Julio Gonzalez (born May 30, 1964) is an American politician and a former member of the Florida House of Representatives, representing the 74th District, which includes Englewood, North Port, and Venice in Sarasota County, from 2014 to 2018. In 2018, Gonzalez lost the Republican primary for Florida's 17th congressional district by a large margin.

==Early life and education==
Gonzalez was born in Miami, Florida, and attended Belen Jesuit Preparatory School, where he graduated in 1982. He then attended the Miller School of Medicine at the University of Miami, where he received his Doctor of Medicine in 1990.

== Early career ==
After graduation, Gonzalez completed an internship in internal medicine at the Naval Medical Center Portsmouth, and then joined the United States Navy Reserve as a medical officer from 1992 to 1995. He moved to Jacksonville, where he completed orthopaedic surgery training at UF Health Jacksonville, and then to Orlando, where he practiced knee reconstructive and shoulder surgery. In 2004, Gonzalez moved to Venice, and began working at the Venice Regional Medical Center, eventually becoming the Chief of Surgery, Chief of Staff, and the representative to the board of trustees.

==Florida House of Representatives==
In 2014, incumbent State Representative Doug Holder was unable to seek re-election due to term limits, so Gonzalez ran to succeed him. He faced attorney Richard DeNapoli in the Republican primary, and a brutal campaign ensued. Gonzalez attacked DeNapoli over allegations that he lived outside the district and over his past support of former Governor Charlie Crist, while Gonzalez was attacked for campaign contributions that he made to Congresswoman Debbie Wasserman Schultz, also the Chairwoman of the Democratic National Committee.

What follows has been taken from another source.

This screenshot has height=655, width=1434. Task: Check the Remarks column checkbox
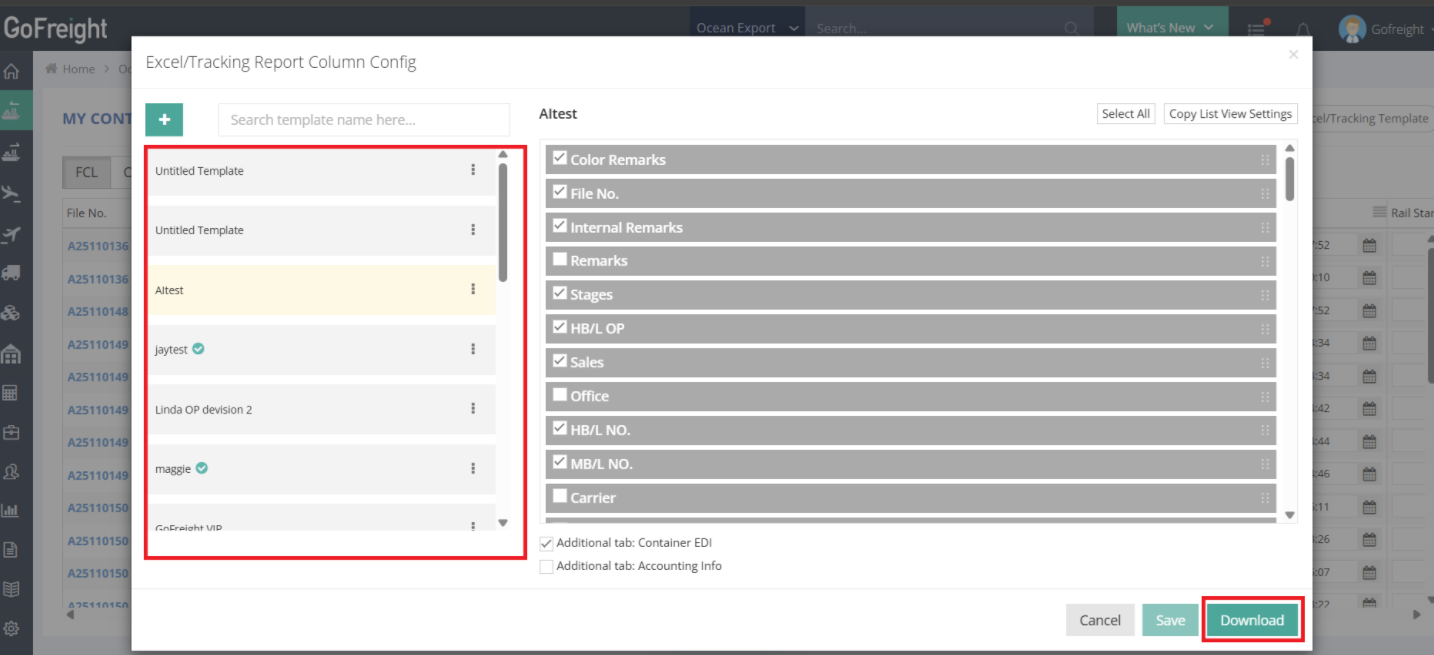[560, 260]
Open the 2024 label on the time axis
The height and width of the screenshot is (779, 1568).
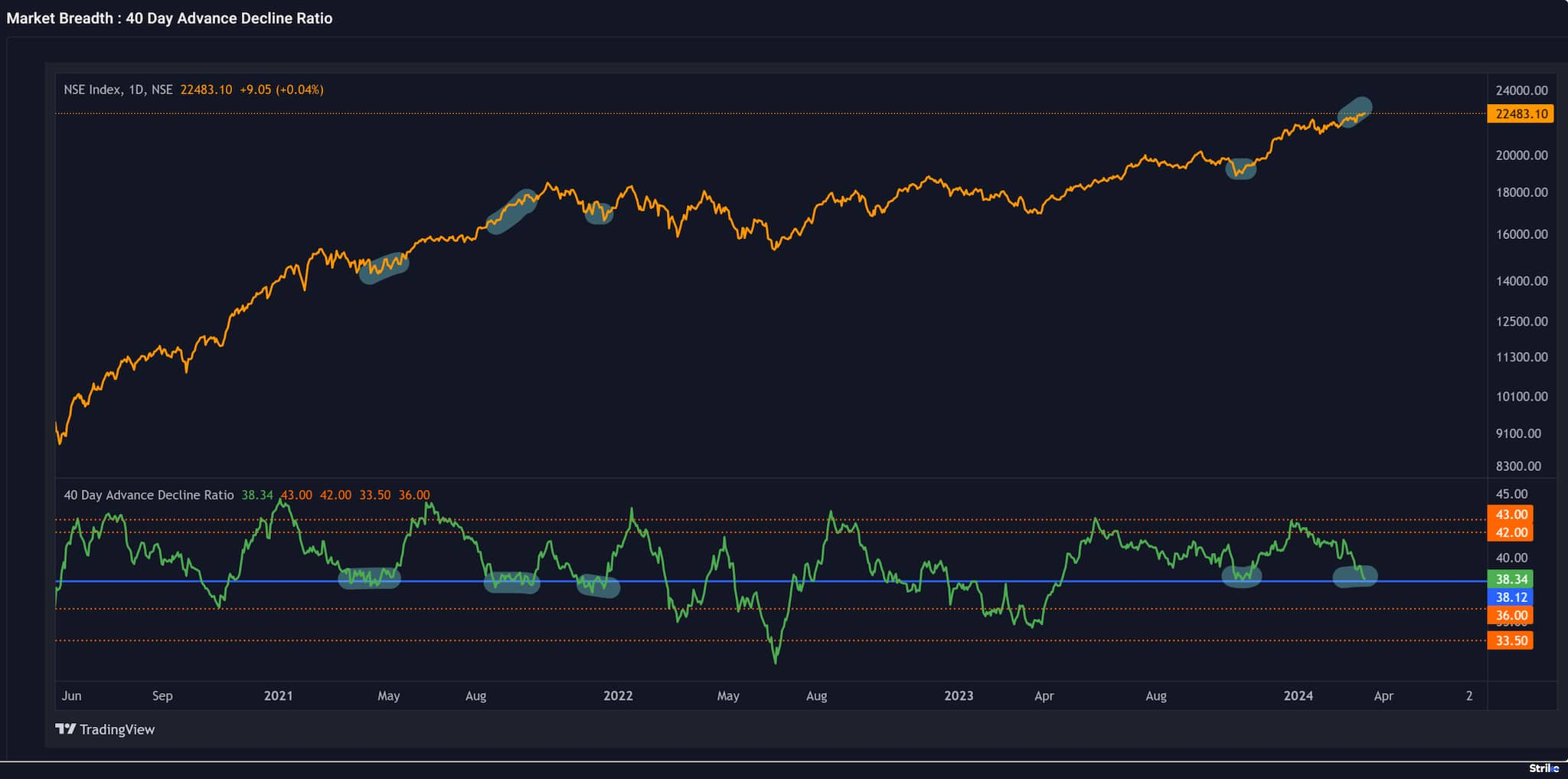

Gonzalez asserted that he made the contributions in order to meet with Wasserman Schultz to discuss his opposition to the Patient Protection and Affordable Care Act, but Gonzalez had made the contributions in 2008, and the legislation was not proposed until 2009.

Groups supporting DeNapoli also aired advertisements attacking Gonzalez over a book that he wrote in 2009 called "Health Care Reform — The Truth," in which Gonzalez called for the "creation of health index scores for patients who need medical care," and that, "Once the patient reaches that health index score, government and insurance funding designed to cure major illnesses such as cancer should be discontinued. For the sake of the patient, his loved ones and our economy, efforts should be redirected from curative to supportive." The advertisements claimed that Gonzalez was advocating for death panels "worse than those in Obamacare," but Gonzalez "said he was only pointing out the problem that patients now can be put through prolonged, painful treatments when there is not chance of medicine helping them."

Gonzalez campaigned on his opposition to the Common Core standards, to the expansion of Medicaid under the Patient Protection and Affordable Care Act, and to legislation that would allow "undocumented immigrants who graduate from Florida high schools to get in-state college tuition rates," and was endorsed by United States Senator Marco Rubio, who praised Gonzalez for "living the American Dream." Gonzalez ended up defeating DeNapoi by a wide margin, receiving 57% of the vote, and he advanced to the general election. He faced only write-in opposition and won with nearly 100% of the vote.

In February 2017, The Florida Bar published an article opposing a bill sponsored by Gonzalez that allows the legislature to overrule a supreme court decision with a two-thirds vote.